◆ Prompt: List every line below containing "computer".

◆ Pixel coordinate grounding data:
○ ○ ○

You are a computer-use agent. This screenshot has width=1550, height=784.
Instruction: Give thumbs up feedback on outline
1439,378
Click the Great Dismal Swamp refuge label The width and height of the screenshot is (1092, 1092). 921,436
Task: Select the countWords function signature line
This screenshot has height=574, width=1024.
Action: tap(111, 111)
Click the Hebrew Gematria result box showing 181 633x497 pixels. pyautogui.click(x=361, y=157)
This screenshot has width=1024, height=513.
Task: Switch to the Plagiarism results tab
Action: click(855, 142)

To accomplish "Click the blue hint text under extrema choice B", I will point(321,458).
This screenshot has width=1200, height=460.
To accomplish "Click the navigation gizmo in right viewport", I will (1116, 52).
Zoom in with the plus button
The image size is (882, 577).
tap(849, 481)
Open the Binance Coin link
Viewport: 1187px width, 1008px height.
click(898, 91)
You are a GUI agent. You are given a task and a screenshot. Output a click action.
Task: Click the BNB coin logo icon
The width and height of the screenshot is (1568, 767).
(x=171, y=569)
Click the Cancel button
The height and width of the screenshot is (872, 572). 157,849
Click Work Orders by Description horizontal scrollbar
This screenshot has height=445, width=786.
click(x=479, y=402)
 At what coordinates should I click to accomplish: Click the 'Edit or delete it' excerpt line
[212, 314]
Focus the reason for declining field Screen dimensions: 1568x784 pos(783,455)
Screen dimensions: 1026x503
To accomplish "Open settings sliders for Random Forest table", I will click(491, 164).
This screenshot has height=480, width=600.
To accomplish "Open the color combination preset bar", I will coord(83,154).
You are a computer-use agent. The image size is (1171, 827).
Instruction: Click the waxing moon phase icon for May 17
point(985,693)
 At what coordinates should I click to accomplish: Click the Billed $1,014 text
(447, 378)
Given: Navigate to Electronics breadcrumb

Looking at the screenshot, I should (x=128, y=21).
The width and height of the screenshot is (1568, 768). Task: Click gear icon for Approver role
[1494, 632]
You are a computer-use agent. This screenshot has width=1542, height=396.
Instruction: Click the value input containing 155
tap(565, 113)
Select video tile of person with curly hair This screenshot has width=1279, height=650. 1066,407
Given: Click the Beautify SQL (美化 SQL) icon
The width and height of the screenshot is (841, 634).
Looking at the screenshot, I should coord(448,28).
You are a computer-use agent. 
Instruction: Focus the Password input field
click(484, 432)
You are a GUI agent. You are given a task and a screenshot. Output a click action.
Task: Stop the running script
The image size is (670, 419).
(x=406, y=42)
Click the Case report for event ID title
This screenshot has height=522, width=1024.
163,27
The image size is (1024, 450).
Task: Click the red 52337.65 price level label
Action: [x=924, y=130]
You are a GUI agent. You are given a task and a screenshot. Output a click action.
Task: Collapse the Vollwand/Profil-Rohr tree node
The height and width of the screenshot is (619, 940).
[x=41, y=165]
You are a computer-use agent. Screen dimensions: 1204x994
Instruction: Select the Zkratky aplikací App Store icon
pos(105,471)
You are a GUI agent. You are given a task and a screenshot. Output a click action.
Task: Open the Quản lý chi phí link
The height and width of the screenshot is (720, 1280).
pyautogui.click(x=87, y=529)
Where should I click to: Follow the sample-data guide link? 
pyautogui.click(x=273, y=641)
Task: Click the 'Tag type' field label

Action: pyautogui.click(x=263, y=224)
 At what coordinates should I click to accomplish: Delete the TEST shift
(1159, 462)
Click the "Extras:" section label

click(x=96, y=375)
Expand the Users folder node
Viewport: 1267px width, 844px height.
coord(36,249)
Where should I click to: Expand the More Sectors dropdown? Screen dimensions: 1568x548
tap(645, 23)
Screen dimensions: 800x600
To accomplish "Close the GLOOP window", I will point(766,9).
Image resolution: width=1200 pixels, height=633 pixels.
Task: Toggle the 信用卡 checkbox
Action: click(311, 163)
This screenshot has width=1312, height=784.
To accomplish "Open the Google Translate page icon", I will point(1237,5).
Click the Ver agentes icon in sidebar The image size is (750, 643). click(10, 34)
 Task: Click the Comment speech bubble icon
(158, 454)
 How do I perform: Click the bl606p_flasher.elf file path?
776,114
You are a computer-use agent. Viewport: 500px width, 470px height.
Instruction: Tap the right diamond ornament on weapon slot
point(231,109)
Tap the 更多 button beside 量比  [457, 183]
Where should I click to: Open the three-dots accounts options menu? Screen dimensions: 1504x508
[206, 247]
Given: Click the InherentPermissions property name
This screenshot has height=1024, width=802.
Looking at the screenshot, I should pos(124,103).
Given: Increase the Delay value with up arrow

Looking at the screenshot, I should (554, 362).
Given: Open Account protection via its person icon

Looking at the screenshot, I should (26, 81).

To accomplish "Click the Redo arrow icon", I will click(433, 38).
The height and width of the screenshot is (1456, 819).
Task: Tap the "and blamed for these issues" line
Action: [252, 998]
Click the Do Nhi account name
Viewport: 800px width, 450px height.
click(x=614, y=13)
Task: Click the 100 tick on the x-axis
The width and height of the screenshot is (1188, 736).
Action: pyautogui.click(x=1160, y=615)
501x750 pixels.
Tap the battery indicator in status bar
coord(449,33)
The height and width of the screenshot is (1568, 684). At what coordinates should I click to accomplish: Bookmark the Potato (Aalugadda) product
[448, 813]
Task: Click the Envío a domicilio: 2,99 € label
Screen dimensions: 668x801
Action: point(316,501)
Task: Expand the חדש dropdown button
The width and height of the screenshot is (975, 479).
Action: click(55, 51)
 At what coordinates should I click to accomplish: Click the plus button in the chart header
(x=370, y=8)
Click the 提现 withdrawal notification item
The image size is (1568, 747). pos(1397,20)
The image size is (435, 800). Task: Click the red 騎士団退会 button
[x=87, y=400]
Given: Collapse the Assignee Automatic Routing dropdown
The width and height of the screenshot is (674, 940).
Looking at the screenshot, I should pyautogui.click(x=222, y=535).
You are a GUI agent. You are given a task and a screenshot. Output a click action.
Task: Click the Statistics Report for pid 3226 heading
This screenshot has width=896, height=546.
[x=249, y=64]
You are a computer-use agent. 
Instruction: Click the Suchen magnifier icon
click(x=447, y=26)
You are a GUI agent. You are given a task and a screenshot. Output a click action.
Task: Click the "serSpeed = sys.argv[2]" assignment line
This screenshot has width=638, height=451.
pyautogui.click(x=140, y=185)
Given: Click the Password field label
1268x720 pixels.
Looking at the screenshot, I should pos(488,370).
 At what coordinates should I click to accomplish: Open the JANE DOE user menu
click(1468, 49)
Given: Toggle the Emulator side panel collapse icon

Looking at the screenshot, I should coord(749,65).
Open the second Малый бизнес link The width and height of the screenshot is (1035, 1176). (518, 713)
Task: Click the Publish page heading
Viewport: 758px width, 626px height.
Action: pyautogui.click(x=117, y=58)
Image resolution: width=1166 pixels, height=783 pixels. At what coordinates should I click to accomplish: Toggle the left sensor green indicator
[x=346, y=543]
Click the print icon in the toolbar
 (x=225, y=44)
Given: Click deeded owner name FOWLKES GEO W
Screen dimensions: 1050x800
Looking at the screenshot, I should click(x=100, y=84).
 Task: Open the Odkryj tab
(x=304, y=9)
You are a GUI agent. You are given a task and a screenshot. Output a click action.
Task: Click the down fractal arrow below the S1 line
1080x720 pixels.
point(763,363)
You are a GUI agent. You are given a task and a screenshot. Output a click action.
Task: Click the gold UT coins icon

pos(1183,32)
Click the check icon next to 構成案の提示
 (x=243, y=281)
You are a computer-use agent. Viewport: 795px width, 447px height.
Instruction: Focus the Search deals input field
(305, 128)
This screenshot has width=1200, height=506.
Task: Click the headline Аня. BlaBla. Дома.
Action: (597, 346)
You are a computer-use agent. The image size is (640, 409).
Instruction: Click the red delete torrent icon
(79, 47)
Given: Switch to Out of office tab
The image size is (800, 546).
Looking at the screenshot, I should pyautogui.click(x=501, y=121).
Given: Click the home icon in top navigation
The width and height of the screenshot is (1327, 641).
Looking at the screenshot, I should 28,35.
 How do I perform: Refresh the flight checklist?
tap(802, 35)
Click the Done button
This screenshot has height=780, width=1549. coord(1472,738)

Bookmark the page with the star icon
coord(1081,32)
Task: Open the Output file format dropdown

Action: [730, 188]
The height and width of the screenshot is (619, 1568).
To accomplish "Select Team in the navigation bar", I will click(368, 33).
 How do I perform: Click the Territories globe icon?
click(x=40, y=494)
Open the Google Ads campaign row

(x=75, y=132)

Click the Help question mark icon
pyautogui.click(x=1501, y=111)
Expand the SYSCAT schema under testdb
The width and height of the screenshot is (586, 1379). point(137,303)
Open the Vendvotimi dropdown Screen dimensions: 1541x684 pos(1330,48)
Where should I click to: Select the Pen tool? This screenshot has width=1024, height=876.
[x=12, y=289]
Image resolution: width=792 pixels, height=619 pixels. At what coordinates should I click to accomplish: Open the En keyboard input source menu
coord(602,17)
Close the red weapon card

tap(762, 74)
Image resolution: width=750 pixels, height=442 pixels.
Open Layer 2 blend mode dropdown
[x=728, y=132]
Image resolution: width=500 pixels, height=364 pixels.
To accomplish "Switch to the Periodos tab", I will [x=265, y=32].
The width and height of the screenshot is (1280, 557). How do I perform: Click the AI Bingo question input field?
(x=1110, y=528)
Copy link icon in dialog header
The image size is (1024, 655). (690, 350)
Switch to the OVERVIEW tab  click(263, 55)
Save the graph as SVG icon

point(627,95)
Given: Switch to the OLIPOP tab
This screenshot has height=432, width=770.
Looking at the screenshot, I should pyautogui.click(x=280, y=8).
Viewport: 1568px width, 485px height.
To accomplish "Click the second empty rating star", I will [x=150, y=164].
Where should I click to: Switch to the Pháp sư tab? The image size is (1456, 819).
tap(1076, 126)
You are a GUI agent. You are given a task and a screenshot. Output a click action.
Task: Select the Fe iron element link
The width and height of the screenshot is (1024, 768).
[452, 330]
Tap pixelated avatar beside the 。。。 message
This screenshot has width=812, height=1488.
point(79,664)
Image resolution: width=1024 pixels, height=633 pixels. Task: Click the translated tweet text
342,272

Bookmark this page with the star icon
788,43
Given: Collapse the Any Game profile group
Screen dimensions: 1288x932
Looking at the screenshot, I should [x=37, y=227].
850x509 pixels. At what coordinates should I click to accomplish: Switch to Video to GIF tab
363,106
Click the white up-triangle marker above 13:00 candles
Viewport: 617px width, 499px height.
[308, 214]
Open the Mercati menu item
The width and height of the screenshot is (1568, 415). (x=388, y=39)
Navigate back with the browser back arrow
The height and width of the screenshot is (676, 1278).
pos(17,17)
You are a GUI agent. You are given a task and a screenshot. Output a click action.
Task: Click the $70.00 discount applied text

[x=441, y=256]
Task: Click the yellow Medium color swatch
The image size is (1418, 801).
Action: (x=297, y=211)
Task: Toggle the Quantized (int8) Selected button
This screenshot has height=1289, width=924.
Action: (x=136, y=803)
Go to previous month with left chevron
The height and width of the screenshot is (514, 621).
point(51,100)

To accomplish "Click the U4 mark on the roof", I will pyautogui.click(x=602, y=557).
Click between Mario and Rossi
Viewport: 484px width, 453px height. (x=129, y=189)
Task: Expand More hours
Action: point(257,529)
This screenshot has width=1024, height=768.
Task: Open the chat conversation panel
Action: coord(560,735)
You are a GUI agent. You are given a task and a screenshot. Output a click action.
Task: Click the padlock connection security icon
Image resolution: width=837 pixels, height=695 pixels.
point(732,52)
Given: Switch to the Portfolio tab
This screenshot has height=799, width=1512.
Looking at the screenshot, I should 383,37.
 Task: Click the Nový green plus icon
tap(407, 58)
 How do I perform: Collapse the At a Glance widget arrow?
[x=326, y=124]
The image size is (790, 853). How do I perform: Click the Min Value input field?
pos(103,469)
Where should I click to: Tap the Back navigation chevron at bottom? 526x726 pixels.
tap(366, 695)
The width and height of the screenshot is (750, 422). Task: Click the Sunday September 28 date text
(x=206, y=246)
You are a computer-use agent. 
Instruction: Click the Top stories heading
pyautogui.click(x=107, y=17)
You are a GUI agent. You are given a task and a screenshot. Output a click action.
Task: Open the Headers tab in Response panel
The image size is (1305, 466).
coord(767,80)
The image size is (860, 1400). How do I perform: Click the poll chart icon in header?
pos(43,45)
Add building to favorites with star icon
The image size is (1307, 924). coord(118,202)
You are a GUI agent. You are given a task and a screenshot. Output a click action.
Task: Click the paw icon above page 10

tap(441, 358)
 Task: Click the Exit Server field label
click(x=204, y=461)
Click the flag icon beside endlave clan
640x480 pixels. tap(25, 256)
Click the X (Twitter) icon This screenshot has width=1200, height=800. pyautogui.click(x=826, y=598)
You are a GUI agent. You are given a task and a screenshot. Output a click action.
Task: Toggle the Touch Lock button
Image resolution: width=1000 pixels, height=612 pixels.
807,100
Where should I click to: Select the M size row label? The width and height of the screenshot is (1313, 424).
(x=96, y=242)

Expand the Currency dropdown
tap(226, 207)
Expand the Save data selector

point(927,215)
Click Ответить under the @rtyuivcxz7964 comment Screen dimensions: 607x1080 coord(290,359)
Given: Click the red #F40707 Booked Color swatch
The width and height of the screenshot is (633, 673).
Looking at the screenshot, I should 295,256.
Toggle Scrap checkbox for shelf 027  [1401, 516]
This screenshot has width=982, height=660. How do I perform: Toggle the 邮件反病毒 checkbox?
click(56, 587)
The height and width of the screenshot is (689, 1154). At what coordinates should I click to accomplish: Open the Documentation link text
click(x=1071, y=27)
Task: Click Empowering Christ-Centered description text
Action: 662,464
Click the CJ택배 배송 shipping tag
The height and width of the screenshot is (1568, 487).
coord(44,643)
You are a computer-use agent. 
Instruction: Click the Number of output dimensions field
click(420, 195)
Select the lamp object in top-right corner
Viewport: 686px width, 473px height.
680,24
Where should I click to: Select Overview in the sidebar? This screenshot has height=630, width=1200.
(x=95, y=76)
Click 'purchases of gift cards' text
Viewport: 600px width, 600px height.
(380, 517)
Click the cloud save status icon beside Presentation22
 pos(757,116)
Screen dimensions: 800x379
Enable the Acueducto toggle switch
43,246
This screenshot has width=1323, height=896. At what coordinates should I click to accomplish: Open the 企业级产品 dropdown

○ ○ ○

◆ Written reply:
You are a computer-use agent. This screenshot has width=1550, height=784.
You are a computer-use agent. The image size is (1171, 827).
You are a computer-use agent. This screenshot has width=1542, height=396.
You are a computer-use agent. 
You are a computer-use agent. Screen dimensions: 1204x994
You are a computer-use agent. Viewport: 500px width, 470px height.
You are a computer-use agent. 
You are a computer-use agent. Viewport: 795px width, 447px height.
You are a computer-use agent. The image size is (640, 409).
You are a computer-use agent. 
You are a computer-use agent. 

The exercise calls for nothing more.